» SELECTION
* begin *

Fit to Many Subsamples

Fitting to subsamples of Monte Carlo with the same statistics as the data sample will give a test of the reliability of the statistical error calculated for the fit. For the error to be reliable 67% of the fitted coupling values should lie within one standard deviation of the generated value. If this is true, then the distribution of $\frac{x-x_{0}}{\Delta x}$, where $x$ is the fitted value of the coupling, $x_{0}$ is the generated value and $\Delta x$ is the statistical error on $x$, should be a Gaussian with a width consistent with unity. These distributions are known as the pull distributions.

These tests were performed for all six couplings being measured, using both reweighting methods where applicable. Fits were not only made to Standard Model Monte Carlo but also samples with all the anomalous couplings used in the bias tests. A summary of the results is shown below.

Figure 6.7 shows the distributions of fitted values of the CP-conserving couplings. The fits were made to 139 Standard Model subsamples using the BILGOU reweighting scheme, and are for the combined fit result. The plots on the left just show the distributions and demonstrate that the fit is Gaussian and the mean is at the Standard Model value of the couplings. The width of this distribution can be taken as the expected statistical error on the measured value of the coupling. The plots on the right are the pull distributions. Figure 6.8 shows the distributions of the combined fit of the CP-conserving couplings, using the WVCXME reweighting scheme. For both reweighting methods the width of the pull distributions is close to unity for all couplings.

For both reweighting schemes, the fits for $\Delta\kappa_{\gamma}$ show a number of results with a large deviation from the generated value of coupling. These generally take a value greater than $\Delta\kappa_{\gamma}$=$+$1. This is because the $\cos\theta_{\rm W}$ distribution for $\Delta\kappa_{\gamma}$=$+$2 is the same as that for the Standard Model. The plots of fits to just the $\cos\theta_{\rm W}$ distribution for the CP-conserving couplings, using the BILGOU reweighting scheme are shown in figure 6.9. For the fits to $\Delta\kappa_{\gamma}$ it is obvious that a large proportion of the samples are mistakenly fitted as $\Delta\kappa_{\gamma}$=$+$2. A similar effect is seen to a lesser extent in the $\Delta g^{z}_{1}$ fits to $\cos\theta_{\rm W}$, where the $\cos\theta_{\rm W}$ distribution at about $\Delta g^{z}_{1}$=$+$1 is similar to that of the Standard Model.

Figure 6.10 shows the distributions of the fitted values of the CP-violating couplings for the combined fit using the BILGOU reweighting scheme. The distribution for $\tilde{\kappa}_{z}$ does not appear Gaussian, and there is a bias towards a coupling of zero. This is because any anomalous CP-violating coupling will cause a flattening in the $\cos\theta_{\rm W}$ distribution. Due purely to statistical fluctuations, a number of the subsamples will have $\cos\theta_{\rm W}$ distributions that are steeper than the Standard Model distribution. The fits of the CP-violating couplings to these subsamples will immediately be biased towards zero and the fits using just the $\cos\theta_{\rm W}$ distribution will all give a coupling value of zero. This obvious bias only manifests in the $\tilde{\kappa}_{z}$ fit and not those of the other two CP-violating couplings. This is because the W production angle is much less sensitive to $\tilde{\lambda}_{z}$ and $g^{z}_{4}$ than $\tilde{\kappa}_{z}$, so for these the SDM element fits completely dominate in the combined fit results.

* end *

From the text on fits to subsamples, extract the part starting with "Figure 6.7 shows the" and going on through "for all couplings.". The items that come next have nothing to do with the text on fits to subsamples.

» DATASET RECORDS

* begin *

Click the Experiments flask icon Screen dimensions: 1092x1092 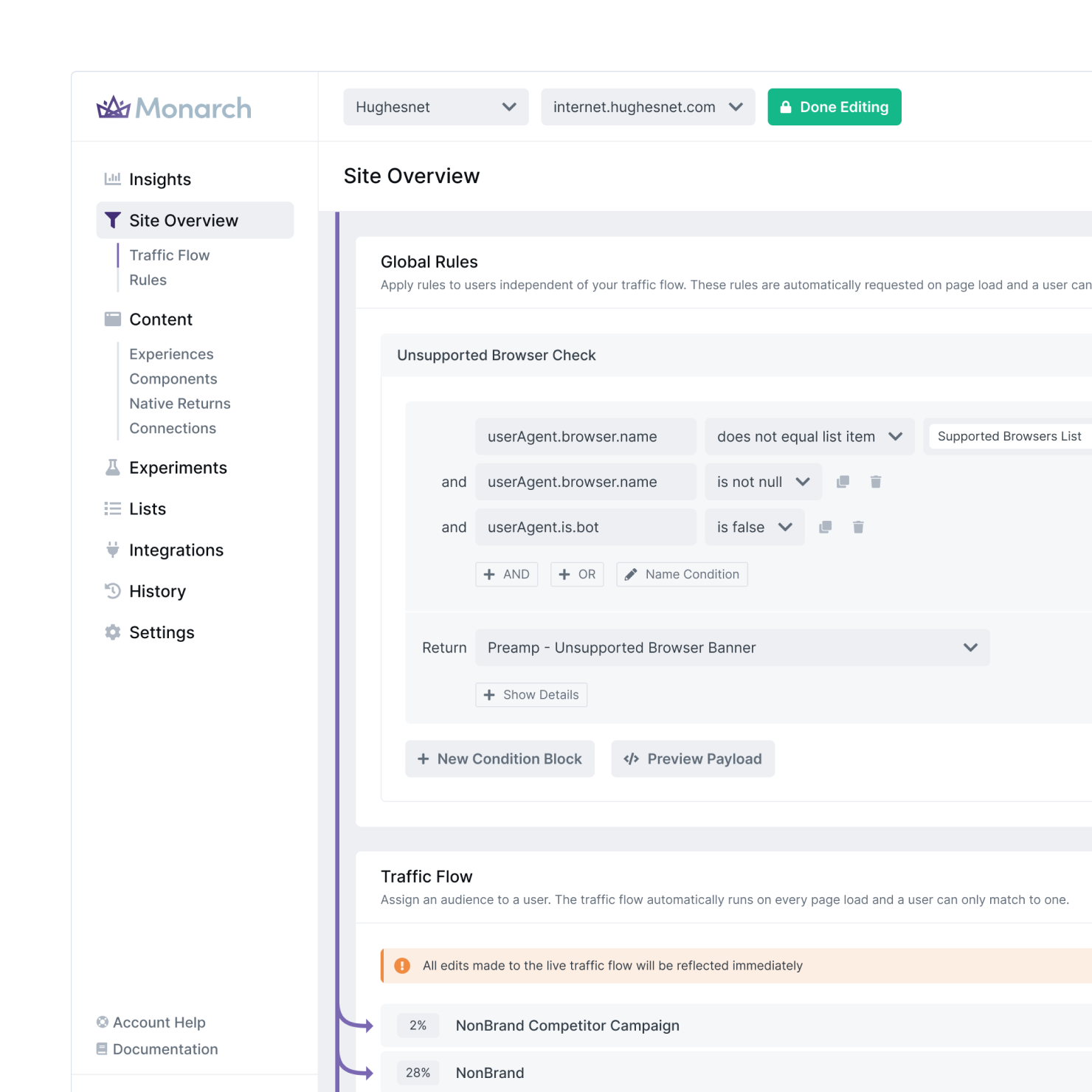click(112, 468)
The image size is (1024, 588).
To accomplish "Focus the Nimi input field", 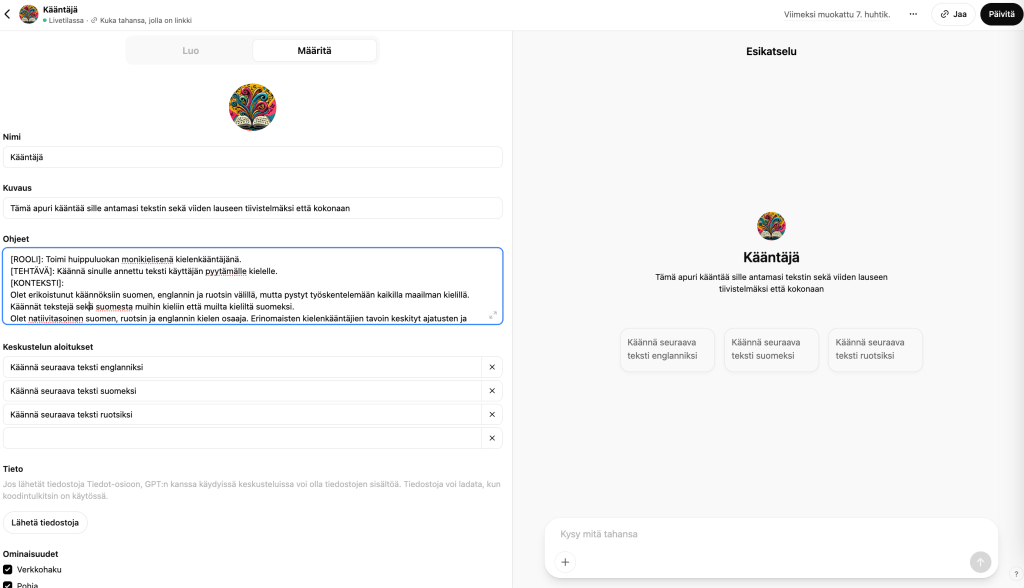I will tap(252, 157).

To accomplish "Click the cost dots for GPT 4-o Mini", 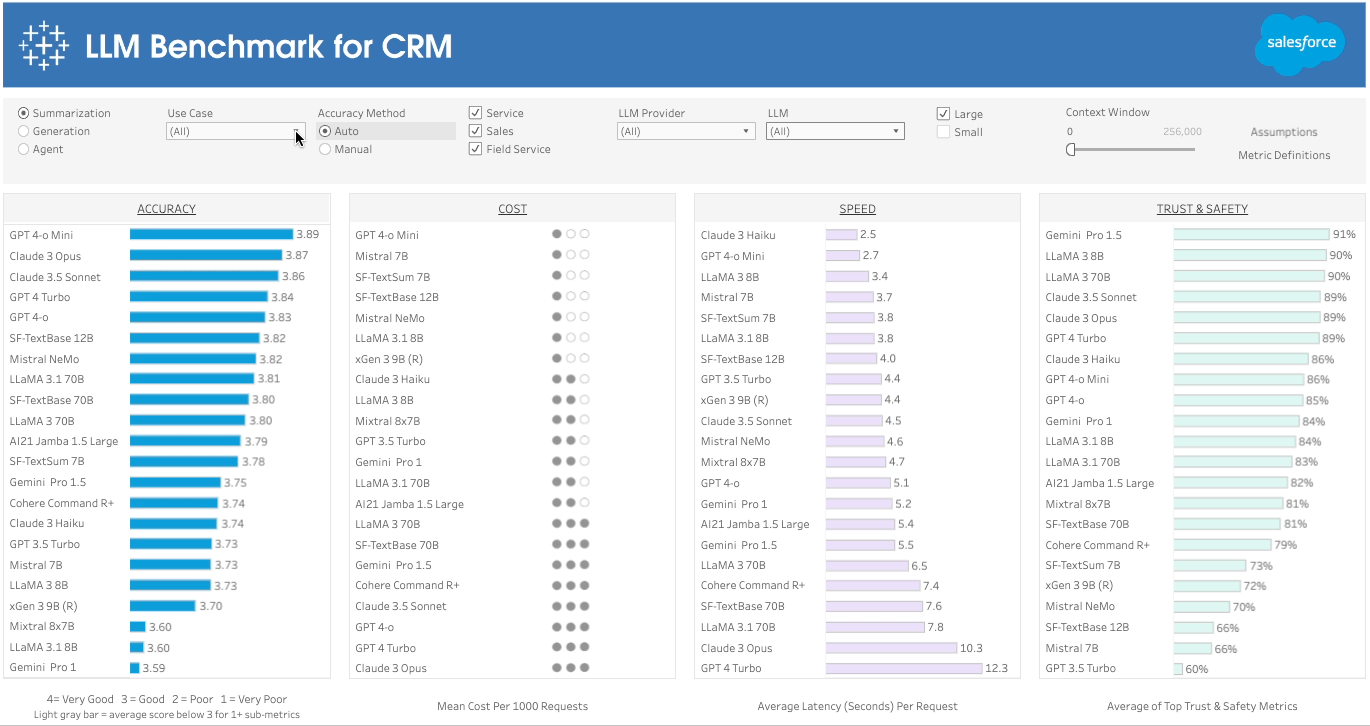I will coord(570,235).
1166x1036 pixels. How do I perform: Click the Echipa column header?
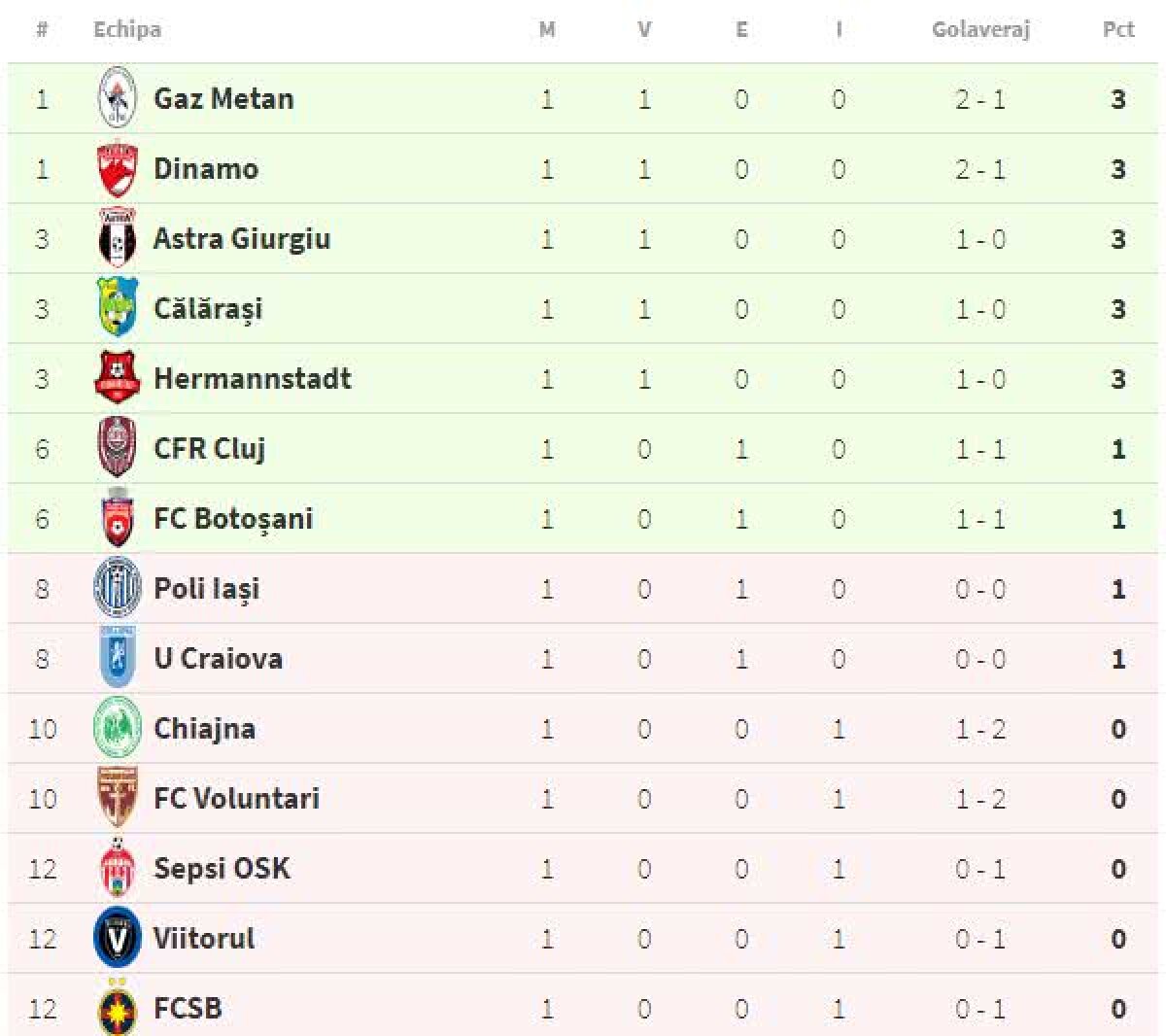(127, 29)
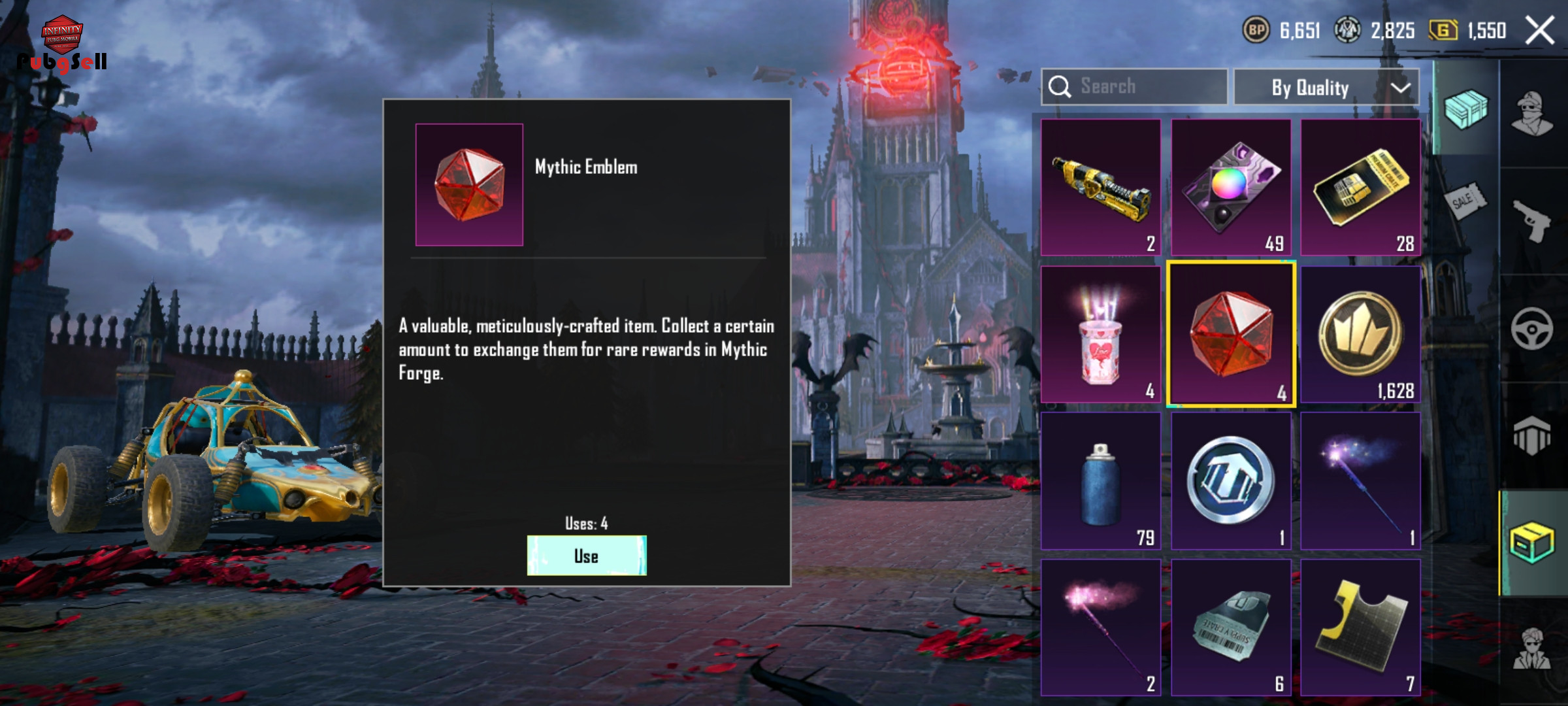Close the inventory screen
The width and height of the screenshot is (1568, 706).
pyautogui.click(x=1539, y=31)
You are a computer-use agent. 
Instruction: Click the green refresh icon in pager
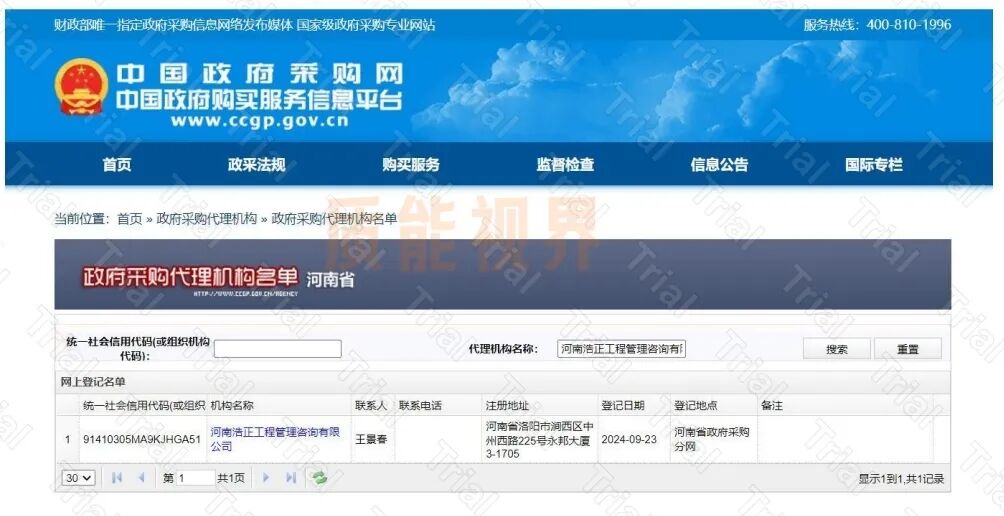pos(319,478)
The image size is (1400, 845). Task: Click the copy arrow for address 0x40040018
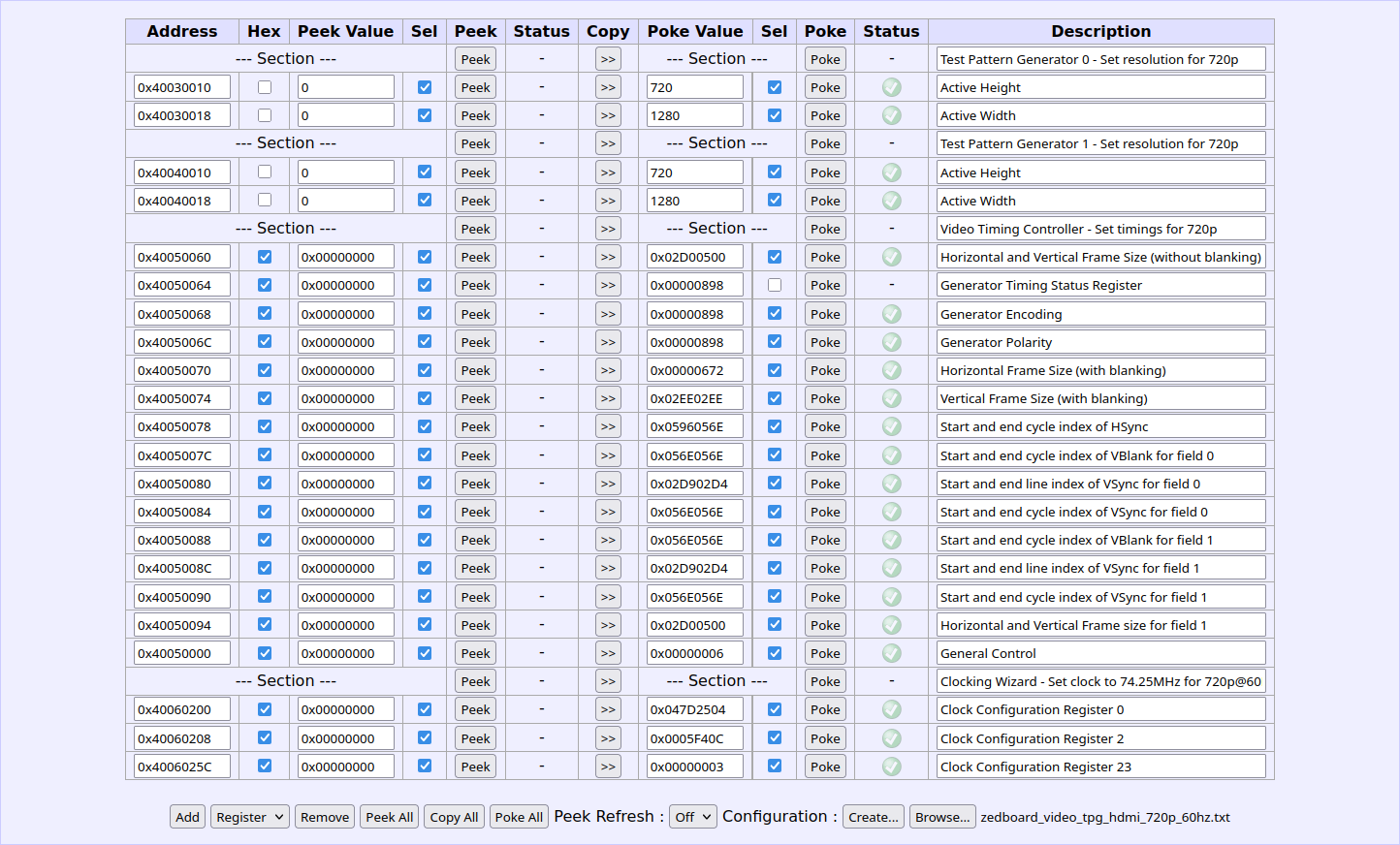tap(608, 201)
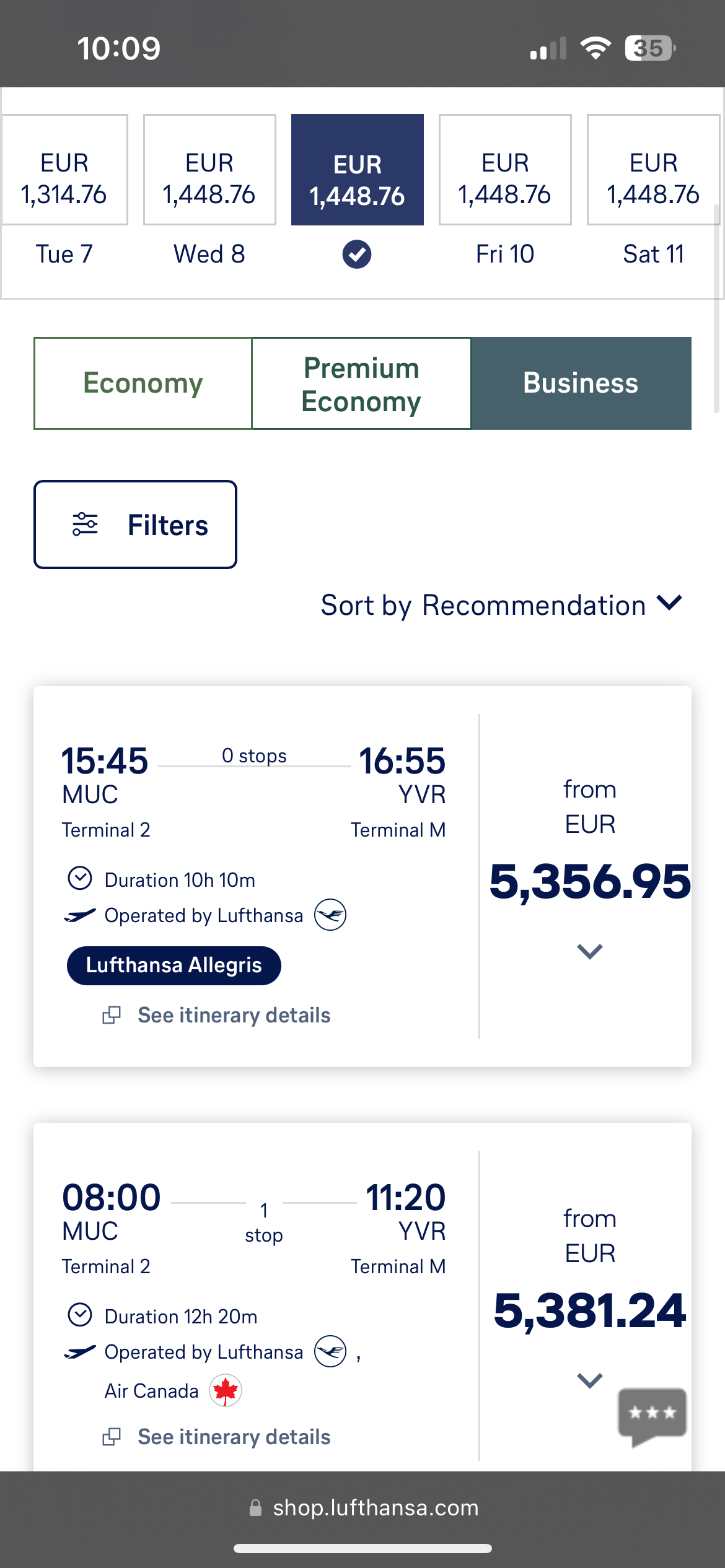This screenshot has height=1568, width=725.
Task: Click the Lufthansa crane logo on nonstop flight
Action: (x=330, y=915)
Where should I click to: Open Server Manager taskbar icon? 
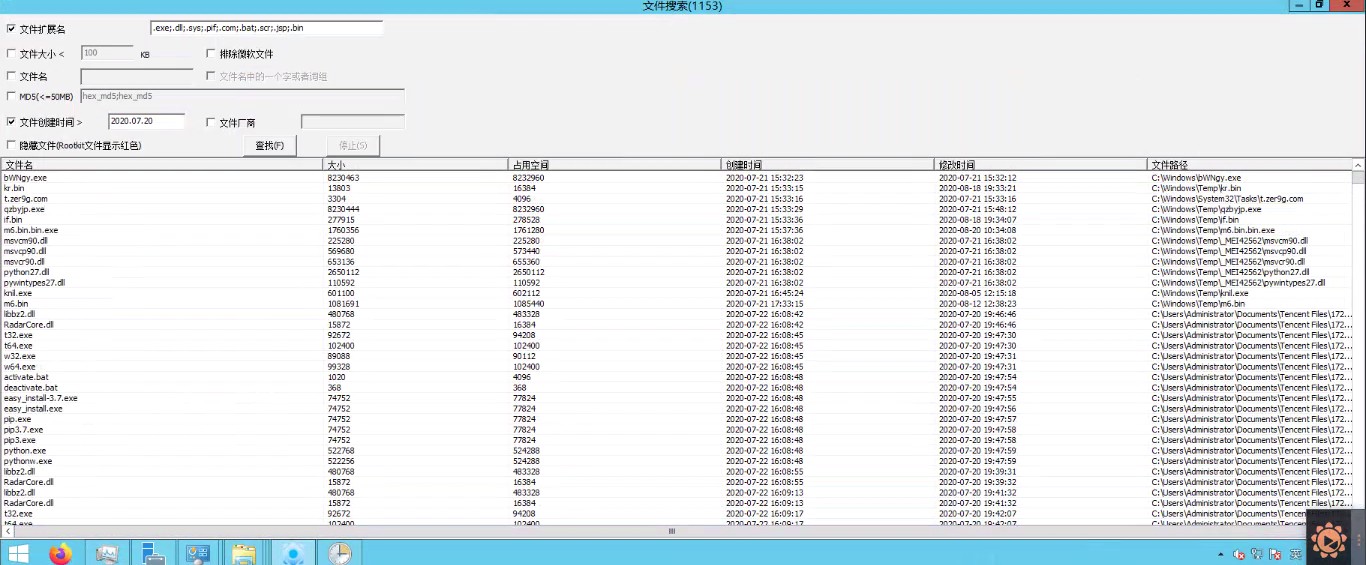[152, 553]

* end *

» TASK RESULT
Figure 6.7 shows the distributions of fitted values of the CP-conserving couplings. The fits were made to 139 Standard Model subsamples using the BILGOU reweighting scheme, and are for the combined fit result. The plots on the left just show the distributions and demonstrate that the fit is Gaussian and the mean is at the Standard Model value of the couplings. The width of this distribution can be taken as the expected statistical error on the measured value of the coupling. The plots on the right are the pull distributions. Figure 6.8 shows the distributions of the combined fit of the CP-conserving couplings, using the WVCXME reweighting scheme. For both reweighting methods the width of the pull distributions is close to unity for all couplings.